**CHALLENGE**:
Copy the listing from its first line through the line containing "point(664,45)", changing "Templates" to "Reports" and keeping everything else the same. Leave the pictures out.

— BEGIN RAW RECORDS —

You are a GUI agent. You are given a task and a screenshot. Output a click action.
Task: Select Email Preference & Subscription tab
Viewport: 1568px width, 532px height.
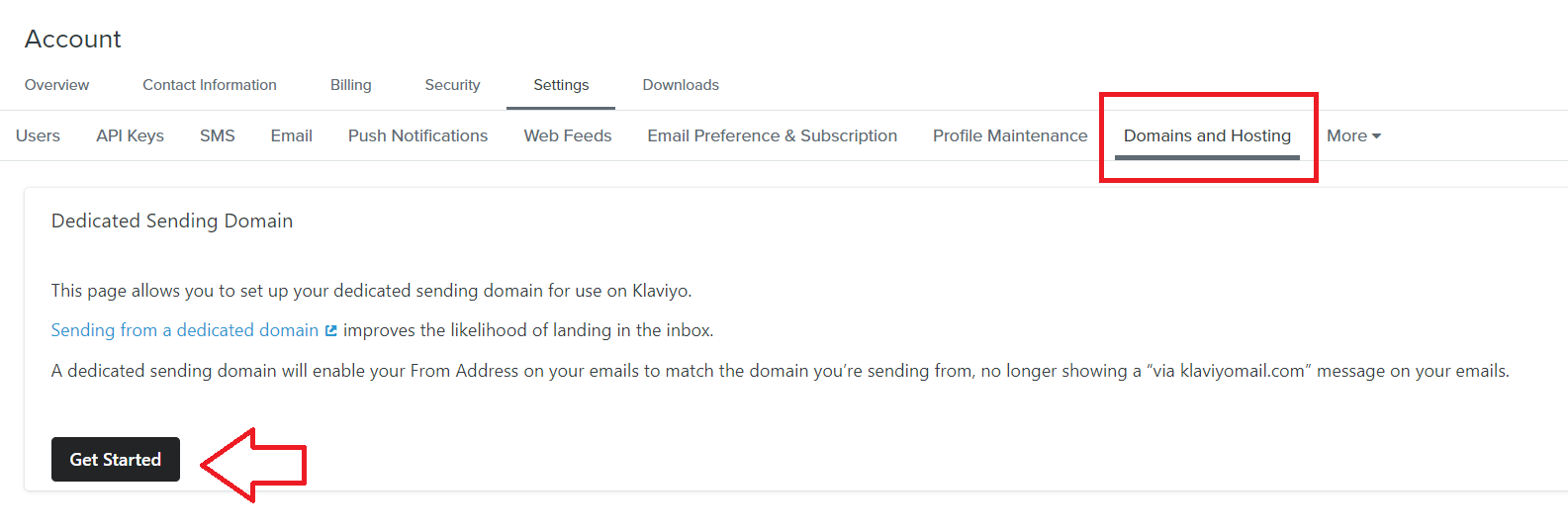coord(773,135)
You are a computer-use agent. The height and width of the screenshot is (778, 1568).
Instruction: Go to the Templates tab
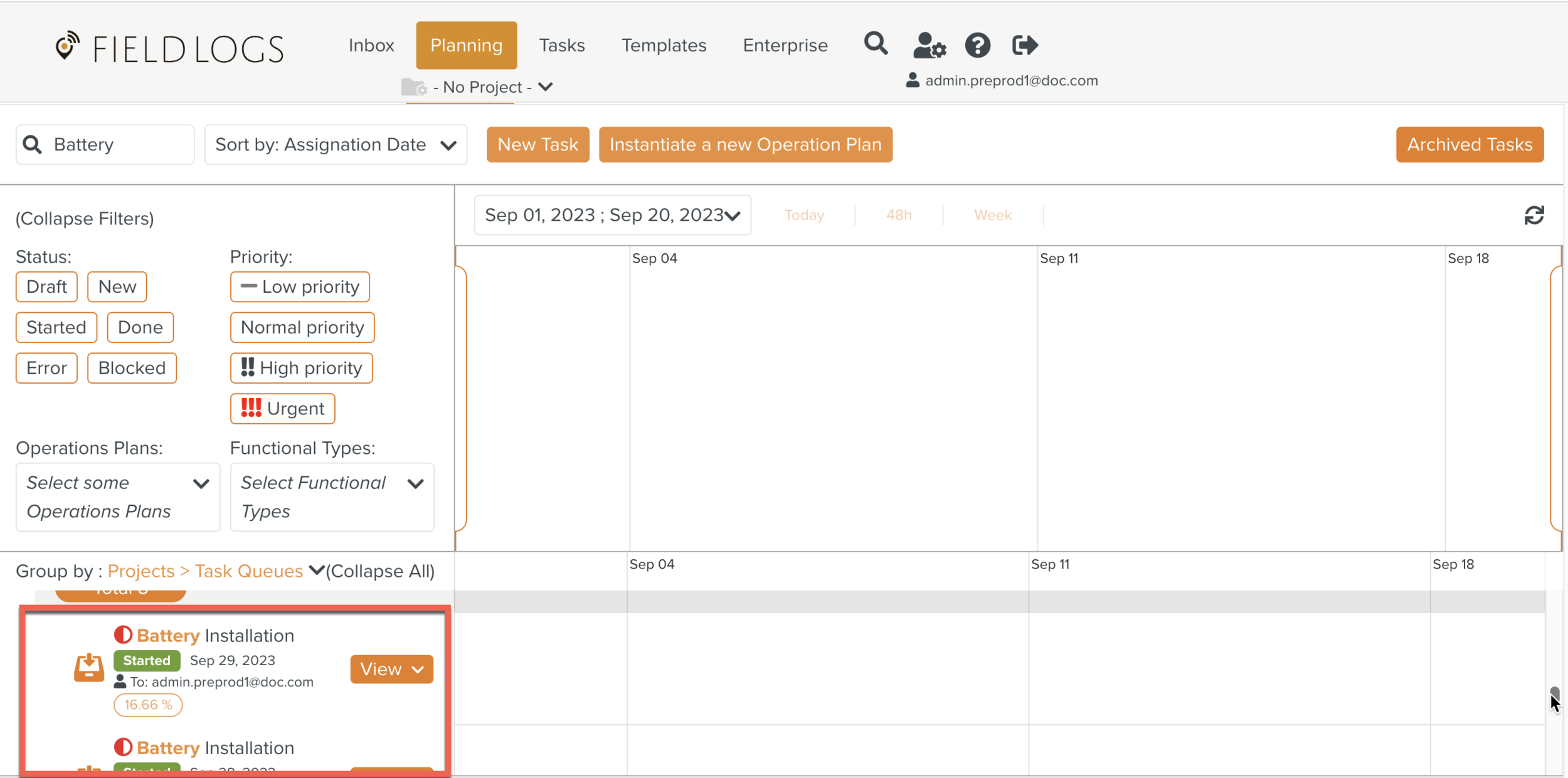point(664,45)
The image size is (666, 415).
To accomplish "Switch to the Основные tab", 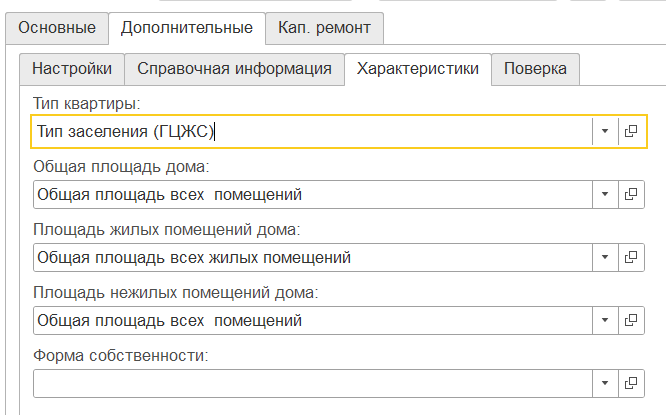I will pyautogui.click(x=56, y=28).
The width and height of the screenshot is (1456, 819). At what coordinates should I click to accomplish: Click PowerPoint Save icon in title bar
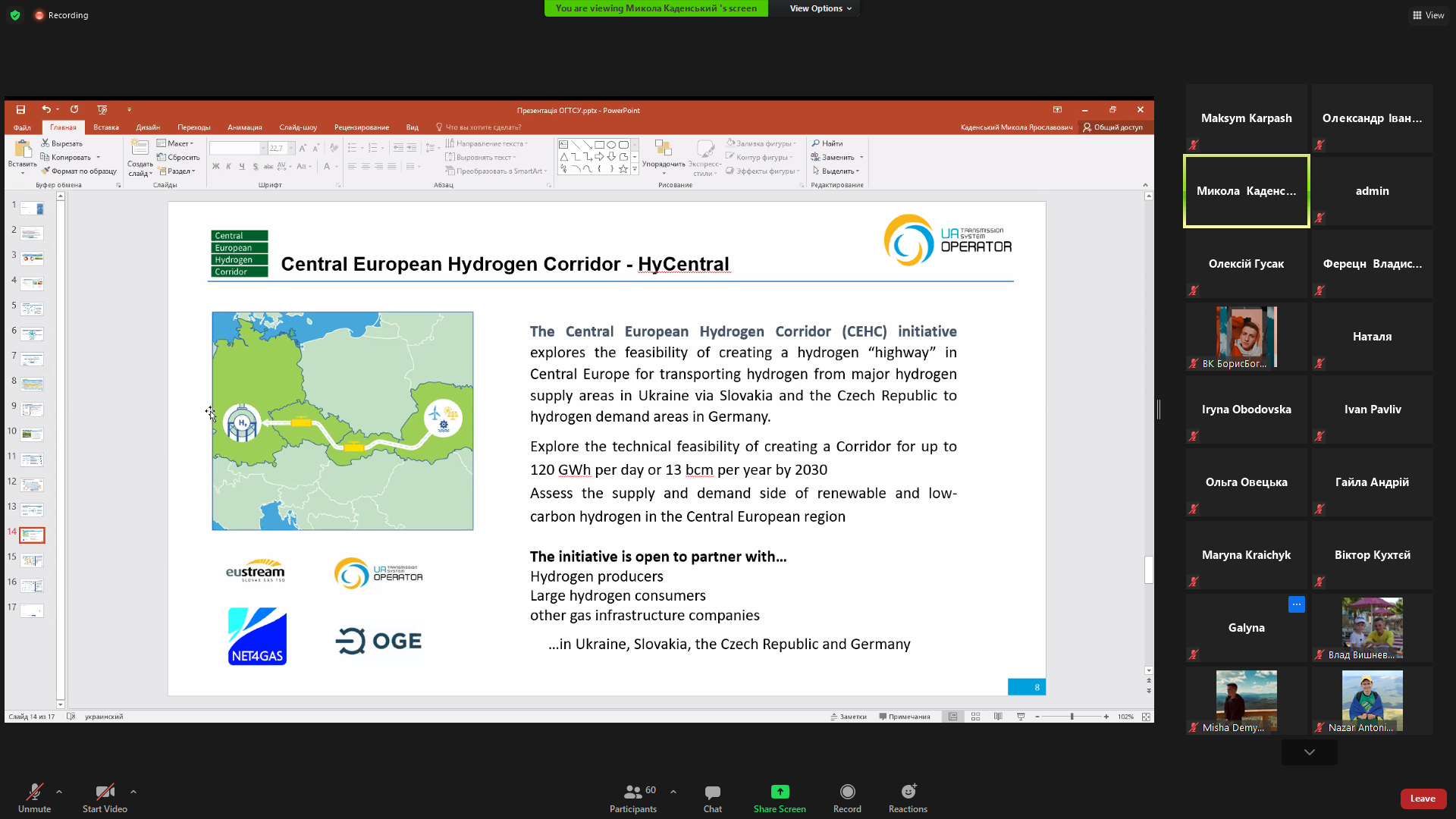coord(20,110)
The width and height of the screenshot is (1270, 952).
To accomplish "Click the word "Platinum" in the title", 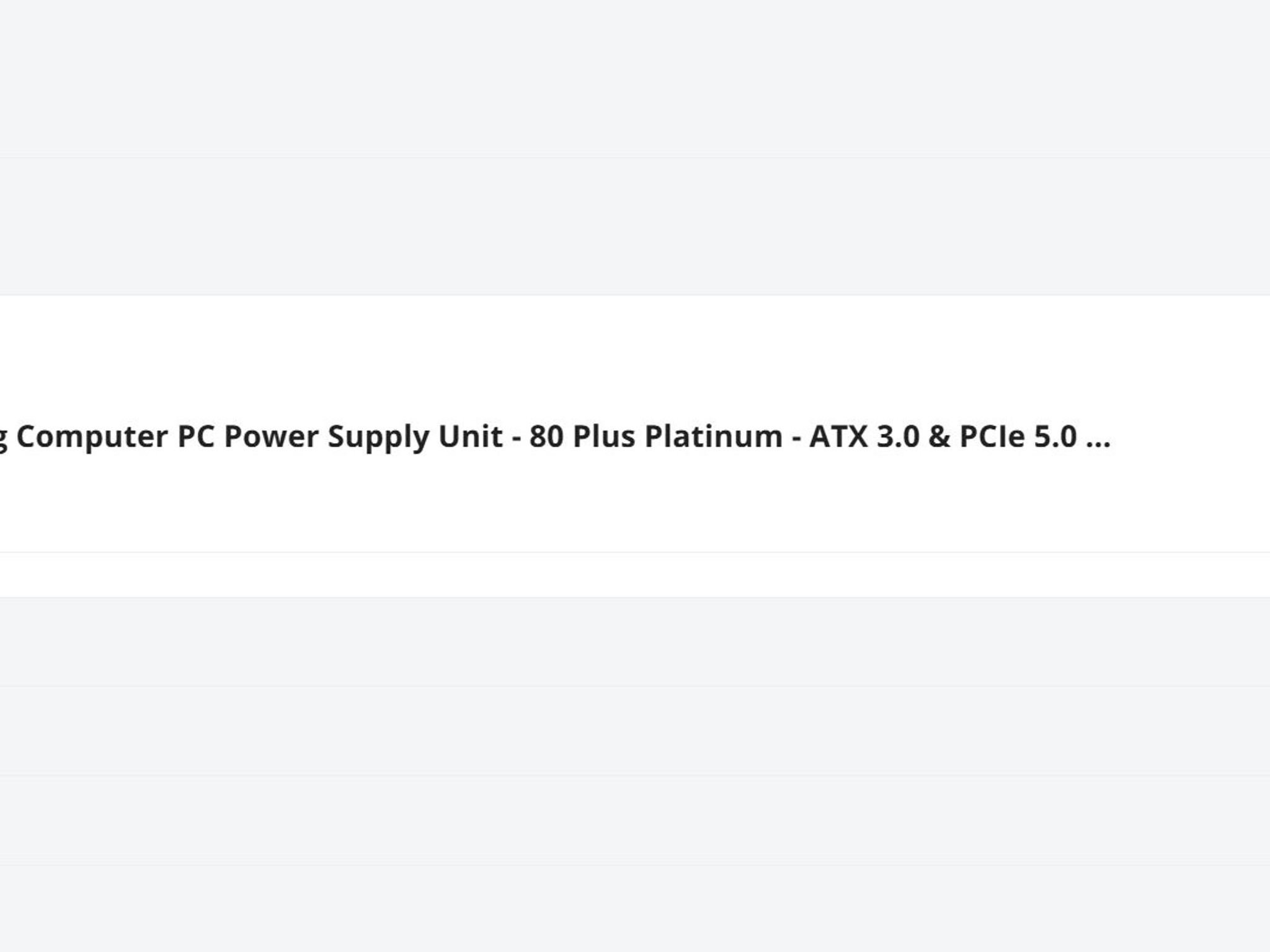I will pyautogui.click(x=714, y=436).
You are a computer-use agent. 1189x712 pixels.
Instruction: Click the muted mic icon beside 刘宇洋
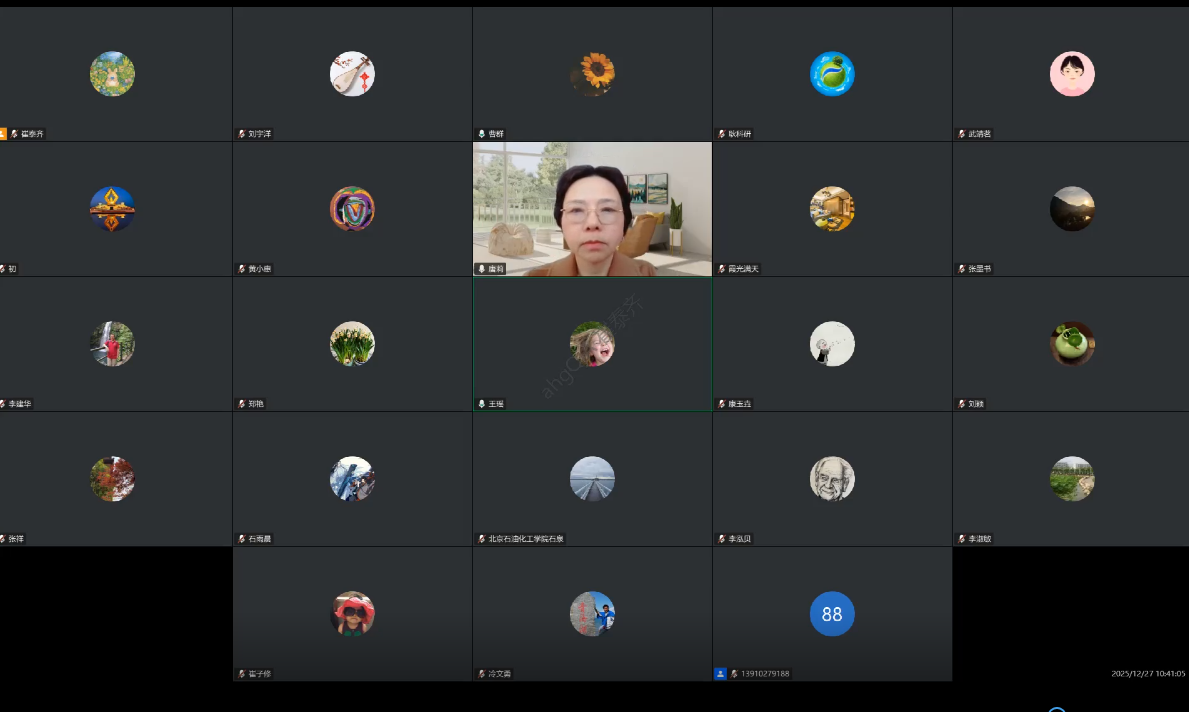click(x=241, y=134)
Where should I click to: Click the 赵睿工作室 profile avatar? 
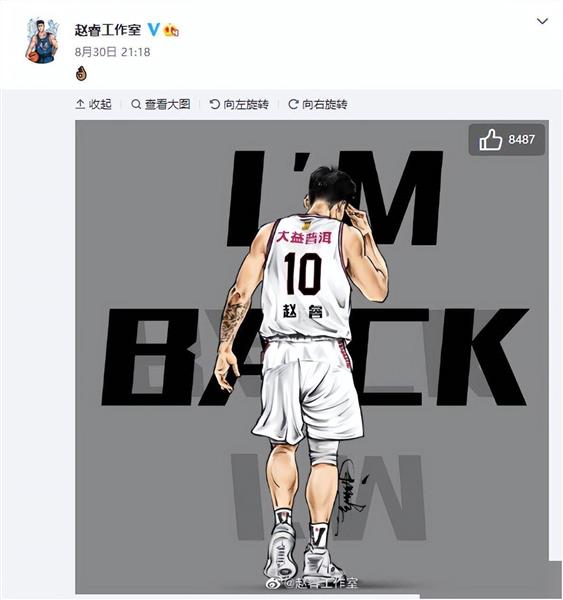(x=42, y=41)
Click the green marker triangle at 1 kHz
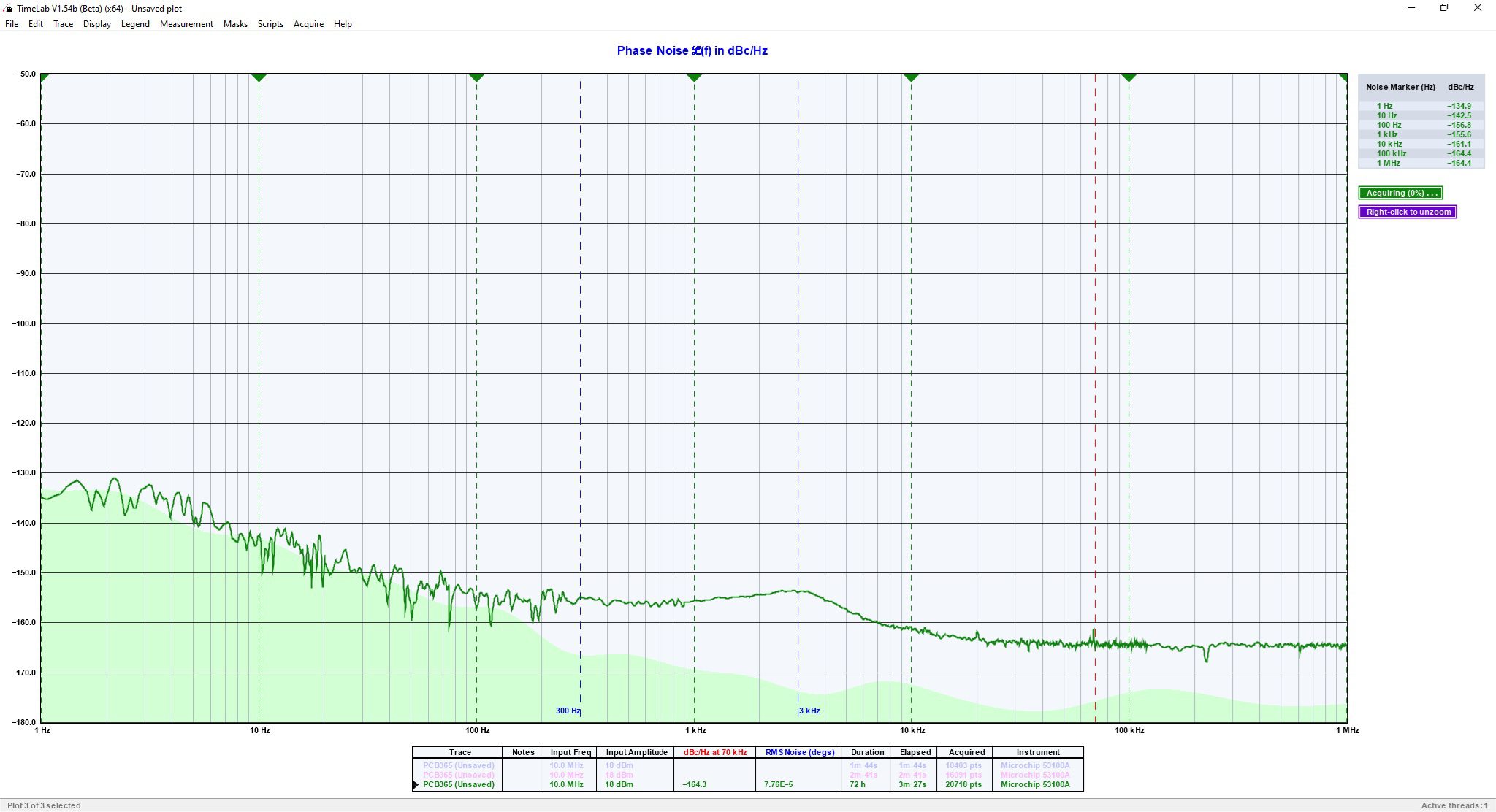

— END RAW RECORDS —

**RESPONSE**:
You are a GUI agent. You are given a task and a screenshot. Output a click action.
Task: Select Email Preference & Subscription tab
Viewport: 1568px width, 532px height.
coord(773,135)
You are a computer-use agent. The height and width of the screenshot is (778, 1568).
Instruction: Go to the Reports tab
point(664,45)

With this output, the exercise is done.